## PAGE EXTRACT
In 1985 work took Sarah to Surrey where she did a conversion course to become a state registered nurse. Surrey is also where she met her husband Pete, and together they moved to Oxford in 1987. She worked at the short stay ward at the John Radcliffe Hospital and then did her district nurse training in 1990.
“And I’ve been in the community ever since. I worked as a district nurse for 18 years, based in Bicester, before I came to tissue viability, my dream job,” she says. Eventually she did a masters degree in tissue viability.
Early on Sarah got into her other professional passion: education. During her time as a district nurse she worked as a community practice teacher, working with Oxford Brookes University to train district nurses, and has carried on her teaching to tissue viability.
“I absolutely love teaching and being able to inspire others. I have managed to put some of my energy and passion into national work with NHS England. It’s been a privilege to be part of that and influence national thinking. And I will carry on my national work. There has to improvement in wound care for patients,” she states.
Sarah’s educational interest has extended to public health, too, and she’s been involved in the national Legs Matter campaign which aims to raise awareness of leg ulcers, how to prevent them and how to care for them.

Sarah and the tissue viability team in the Legs Matter Week 2019.

Stored records:

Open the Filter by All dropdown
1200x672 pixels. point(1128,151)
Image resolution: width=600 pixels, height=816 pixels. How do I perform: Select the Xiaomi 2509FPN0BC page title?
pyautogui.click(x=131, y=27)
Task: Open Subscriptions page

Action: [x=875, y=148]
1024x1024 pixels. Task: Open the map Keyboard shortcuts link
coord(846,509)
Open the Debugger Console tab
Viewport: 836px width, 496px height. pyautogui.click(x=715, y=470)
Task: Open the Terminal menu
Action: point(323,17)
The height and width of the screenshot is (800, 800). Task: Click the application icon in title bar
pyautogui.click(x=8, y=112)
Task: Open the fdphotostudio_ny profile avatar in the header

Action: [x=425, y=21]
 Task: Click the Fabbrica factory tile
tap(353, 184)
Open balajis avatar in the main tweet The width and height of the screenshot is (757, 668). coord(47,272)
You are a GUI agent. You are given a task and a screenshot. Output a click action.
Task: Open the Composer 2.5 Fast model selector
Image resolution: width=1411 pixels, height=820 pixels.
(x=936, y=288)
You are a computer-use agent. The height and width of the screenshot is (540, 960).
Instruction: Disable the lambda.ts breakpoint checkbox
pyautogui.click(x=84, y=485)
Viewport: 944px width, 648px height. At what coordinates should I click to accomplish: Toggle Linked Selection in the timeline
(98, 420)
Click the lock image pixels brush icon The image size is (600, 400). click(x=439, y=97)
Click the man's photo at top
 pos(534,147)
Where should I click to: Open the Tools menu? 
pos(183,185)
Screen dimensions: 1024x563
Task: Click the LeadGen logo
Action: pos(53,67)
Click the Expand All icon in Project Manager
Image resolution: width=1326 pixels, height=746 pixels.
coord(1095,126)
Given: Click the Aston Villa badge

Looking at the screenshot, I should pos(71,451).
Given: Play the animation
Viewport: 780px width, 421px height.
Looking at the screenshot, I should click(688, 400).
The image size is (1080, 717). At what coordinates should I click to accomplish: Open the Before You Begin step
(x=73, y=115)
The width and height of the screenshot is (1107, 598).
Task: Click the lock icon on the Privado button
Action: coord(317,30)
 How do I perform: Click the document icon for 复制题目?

## PROBLEM SET
A. Shorten the paragraph of the nurse profile that begins "In 1985 work took Sarah to Surrey" and keep its main facts.
B. Return everything in the nurse profile from "In 1985 work" down to "training in 1990.", word for word.
The stored records have no connection to the nurse profile.

## LIST OF ANSWERS
A. In 1985 Sarah moved to Surrey for work and took a conversion course to become a state registered nurse. There she met her husband Pete, and in 1987 they moved to Oxford. She worked on the short stay ward at the John Radcliffe Hospital, then trained as a district nurse in 1990.

B.
In 1985 work took Sarah to Surrey where she did a conversion course to become a state registered nurse. Surrey is also where she met her husband Pete, and together they moved to Oxford in 1987. She worked at the short stay ward at the John Radcliffe Hospital and then did her district nurse training in 1990.